The Insights of "Big Brother"
When a person interacts with a computer—whether browsing the web or using an ATM—the computer typically maintains some kind of record of the actions the person took with the system. This is sometimes referred to as "data exhaust": information that is the natural byproduct of the human-machine interaction.
Sometimes the analysis of this data exhaust reveals behavioral patterns through a process known as "user analytics." These analytics can provide insights into how people behave, as individuals or in aggregate, and by implication how they think and feel. Businesses can use these insights, and consequently increase their effectiveness in the marketplace by being responsive to the pulse of the customer.
Anyone who has built and launched a web site or web service has likely worked with analytics when looking over reports of page requests, all in the hope of finding out something about the customer or end user. Reports from systems such as Webtrends or Google Analytics can help answer such questions as:
- How many people came to the site and how did they get here?

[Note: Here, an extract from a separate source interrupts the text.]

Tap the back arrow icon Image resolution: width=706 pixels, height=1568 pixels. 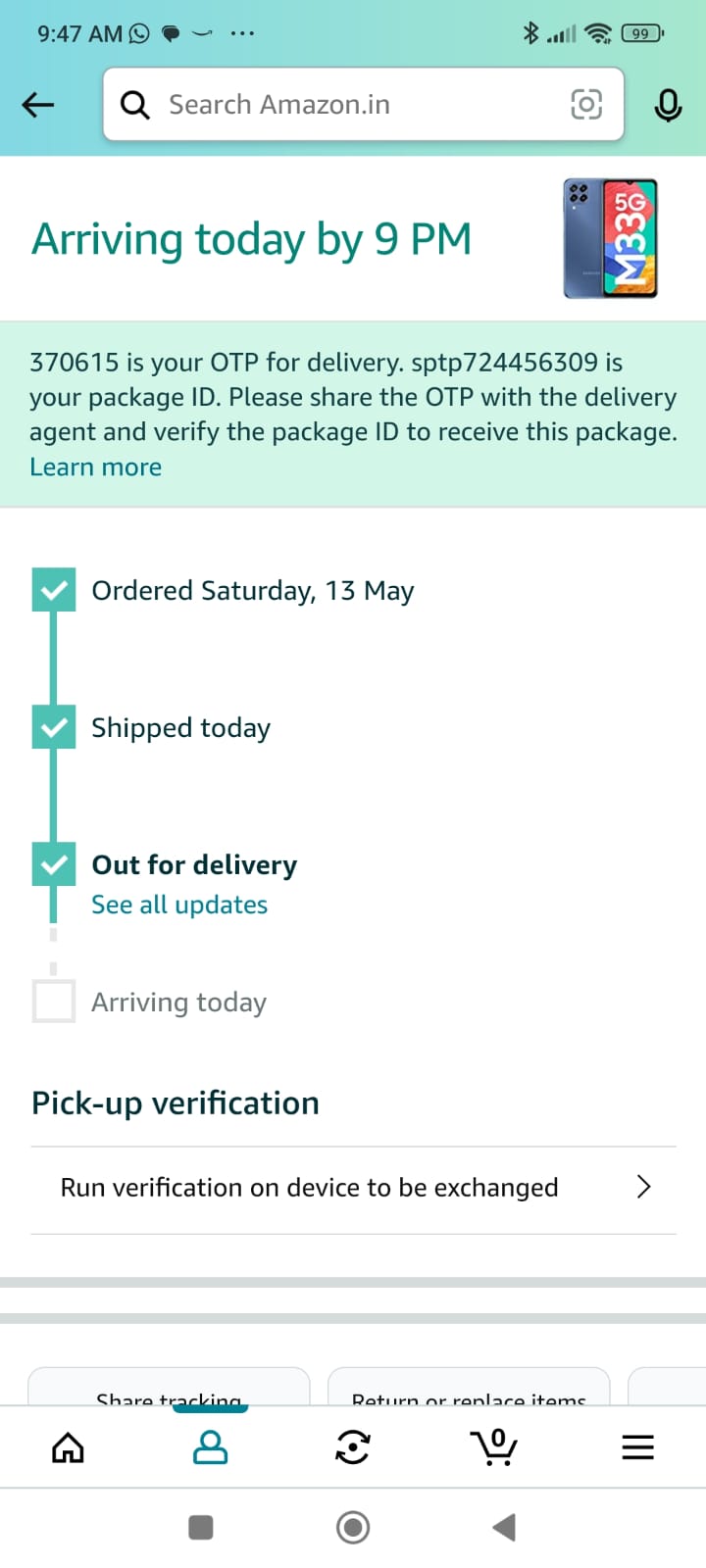point(38,105)
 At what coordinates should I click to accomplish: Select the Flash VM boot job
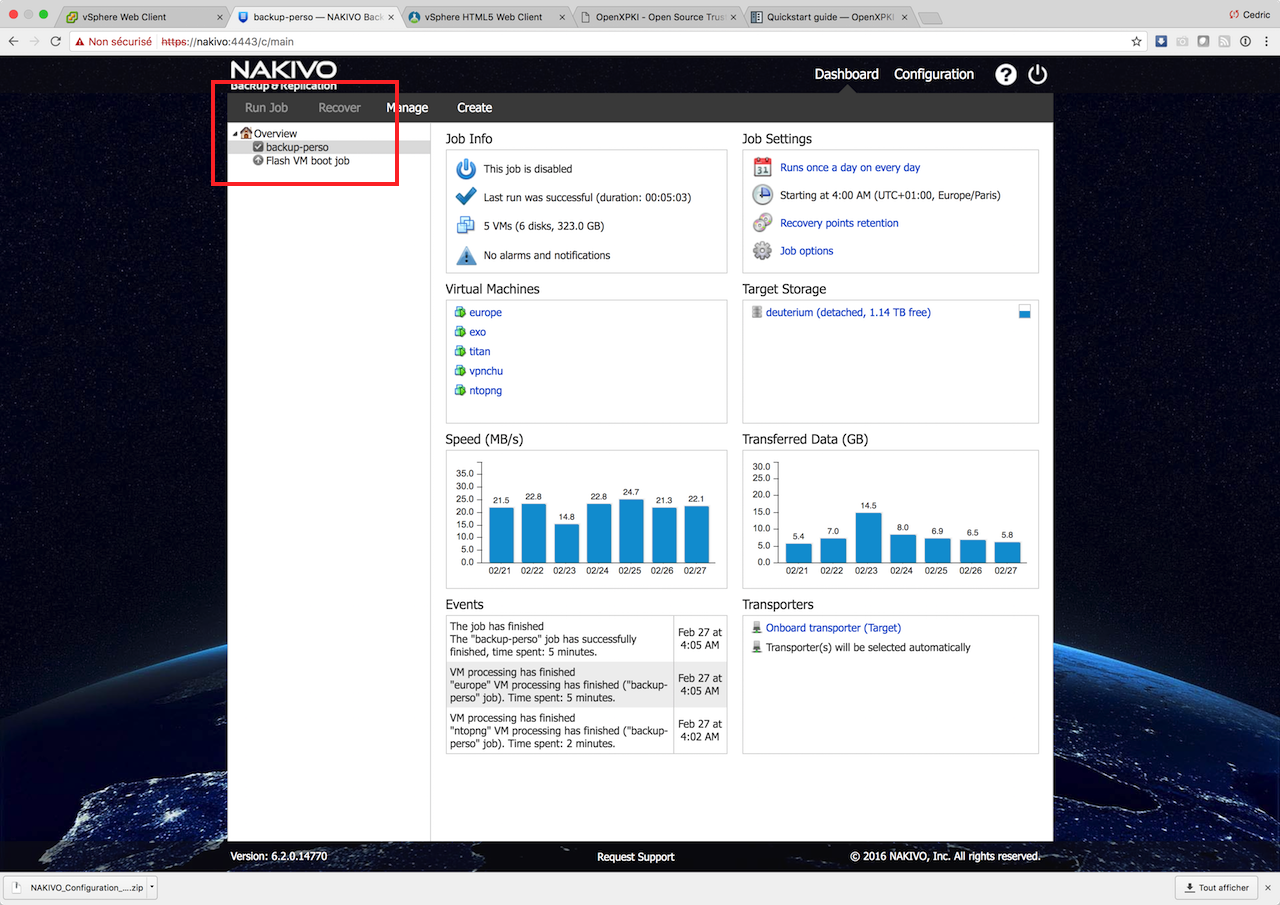point(307,161)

- What did users do once they got here? How long did they spend? What were their navigational paths?
- Did the user get lost? Bored?
- Did the site "succeed" in closing a sale, getting a lead or delivering a service? If not, at what point did the user abandon the desired process?
User analytics can sometimes answer such questions and help guide the revision of the site, the marketing of the site or the underlying value proposition of the business.
This is not new to publishers. Market data from the BISGs and the Forresters of the world, as well as reporting from their own distribution channels and retailers, are like catnip to publishers who wish to ferret out insights about the market and in turn calibrate marketing and editorial strategy.